South Korea’s President Moon Jae-in will meet Pope Francis on Oct. 18. and will deliver an invitation from the leader of North Korea Kim Jong-un to visit Pyongyang. The news was broken by the spokesman for the South Korean leader today.
Asked today if Pope Francis would accept the invitation, Greg Burke, the director of the Holy See’s press office, said, “Let’s wait for the invitation to arrive first.”
Mr. Burke added that Cardinal Pietro Parolin, the Secretary of State will celebrate Mass in St. Peter’s Basilica at six o’clock the previous evening, Oct. 17, for peace in the Korean peninsula, at which President Moon will participate.
President Moon, a Catholic, has played a very active role in promoting peace between North and South Korea and in helping avert a conflict with the United States. According to the Korean Times, Mr. Kim Eui-kyeom, the spokesman for the South Korean leader revealed that “President Moon suggested that Chairman Kim meet the pope, pointing out that he is very much interested in peace on the Korean Peninsula” and “Kim promised Moon he would give a fervent welcome to the pope if he visited Pyongyang.”
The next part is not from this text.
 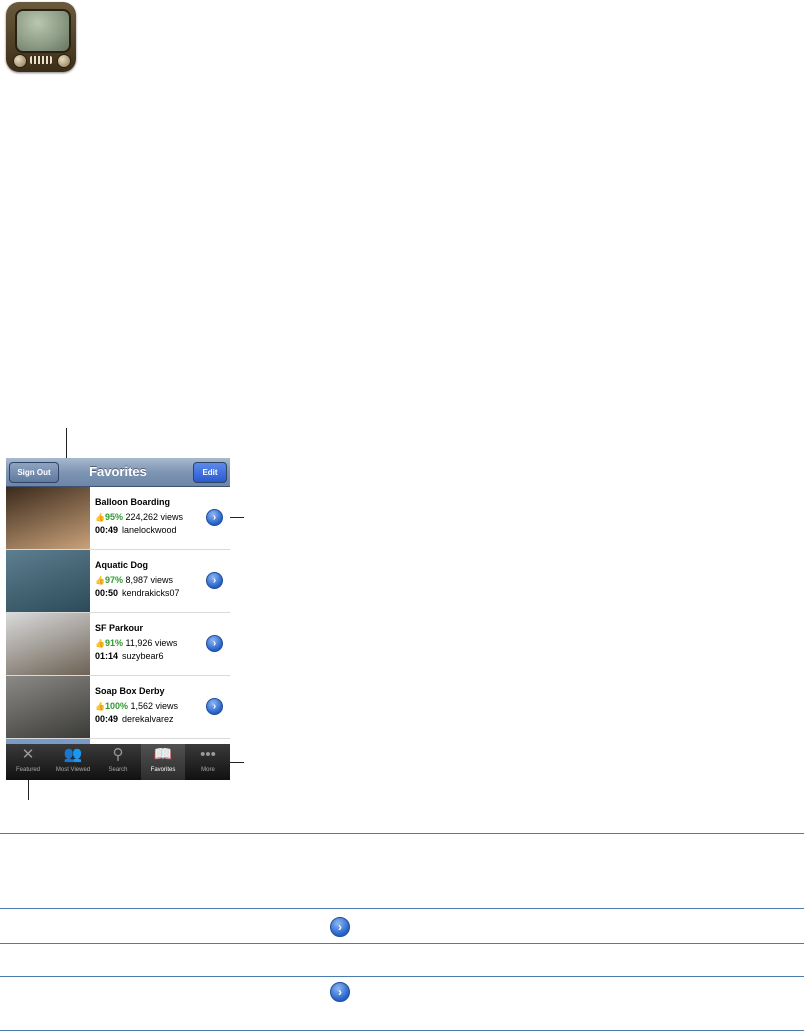 I want to click on featured-icon: ✕, so click(x=28, y=754).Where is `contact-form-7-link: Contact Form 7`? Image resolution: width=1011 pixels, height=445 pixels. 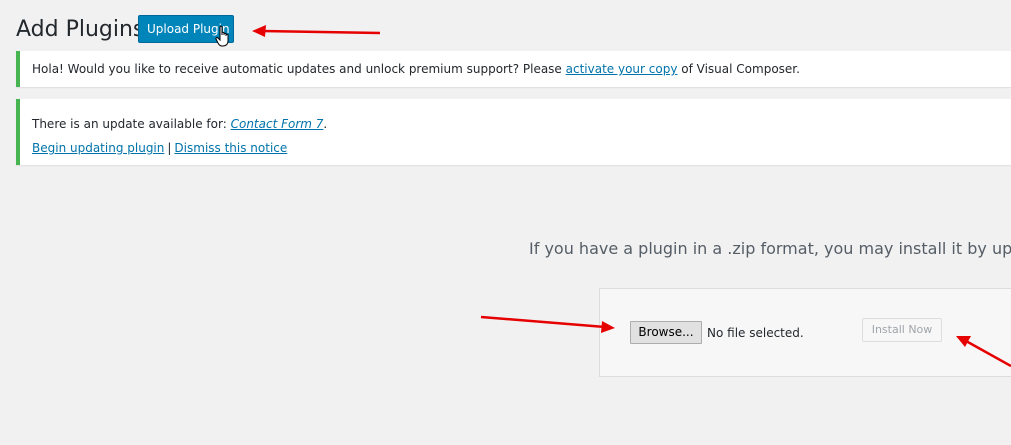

President Moon, a Catholic, has played a very active role in promoting peace between North and South Korea and in helping avert a conflict with the United States.
President Moon arrives in Europe on Oct. 13 as part of a nine-day visit to various countries. He will visit the Vatican on Oct. 17-18 and, according to Yonhap newsagency, “he will seek the pope’s blessing and support for peace and stability on the Korean Peninsula and discuss ways for future cooperation with the Vatican.”
Pope Francis, who advocates a culture of encounter over confrontation, is well aware of the fragile and at times dramatic political reality in the Korean peninsula. The country has been divided along the 38th parallel since the end of World War II and its people have suffered tension, conflict and division ever since the Korean War (1950-53), which ended with an armistice truce, not peace.
Pope Francis visited South Korea in August 2014, where there is a vibrant Catholic community with some 5.5 million members or just over 10 percent of the South Korean population. At the end of that visit, he celebrated a nationally televised Mass in the cathedral of Myeong-dong in Seoul, on Aug. 18, “for the peace and reconciliation” of the entire Korean people, many of whose families have been divided across the 38th parallel ever since 1945.
In his homily, in the crowded cathedral, he invited everyone to “pray for the emergence of new opportunities for dialogue, encounter, and the resolution of differences, for continued generosity in providing humanitarian assistance to those in need, and for an ever-greater recognition that all Koreans are brothers and sisters, members of one family, one people. They speak the same language.”
Since then, he watched with growing concern the escalating tensions and even threats of nuclear attacks between the United States and North Korea, a country of 25 million people where religious freedom is not recognized and Catholics are very few. North Korea has very close ties with China, with which the Holy See recently signed a first ever agreement.
“Korea is living at a Kairos, a moment of grace, and important time."
His decision last year to condemn not just “the use” but also “the possession” of nuclear arms as “immoral” also resulted from this dramatic situation where the terrifying prospect of their use, even by accident, became every day more threatening not only to the peoples of Korea and the United States, but also to the wider world. He issued his condemnation in a speech at a conference in the Vatican on Nov. 10, 2017.
The Holy See, which has kept a dialogue with North Korea throughout these years, and sent aid and a delegation to Pyongyang more than once, invited North Korea to send a delegate to that conference, but it did not do so.
With the election of the new president of South Korea, Mr. Moon, the situation began to change for the better as he worked hard to create a climate in which the possibility of denuclearization in North Korea and peace in the peninsula became possible.
On June 10 of this year, Pope Francis asked thousands of pilgrims in St. Peter’s Square and believers worldwide to join him in praying for the success of the first ever face-to-face meeting between a sitting president of the United States and the leader of North Korea in Singapore two days later. He prayed that the historic encounter between President Donald Trump and President Kim Tong-un “may contribute to the development of a positive path that can assure a future of peace on the Korean peninsula and throughout the entire world.” On that occasion, he also extended to “the beloved Korean people,” meaning those living in the north and south, “a particular thought in friendship and prayer.”
On learning the news that President Moon would meet the pope next week and bring an invitation of the North Korean leader to him to visit his country, Bishop Lazzarus You Heung-sik of the South Korean diocese of Daejeon, who is also head of the bishop’s conference “Commission for Society,” told Vatican Insider: “Korea is living at a Kairos, a moment of grace, and important time. Two years ago we saw a change of government, and President Moon has done everything possible to avoid war in Korea. He strongly believed in change, in spite of the skepticism of public opinion. Now we see the peace process move ahead, and we hope that it can be soon realized.”
As for the possibility of the pope visiting North Korea, it should be noted that Francis has already visited Asia three times and intends to visit Japan in 2019, so it would not be difficult for him to go to Pyongyang then.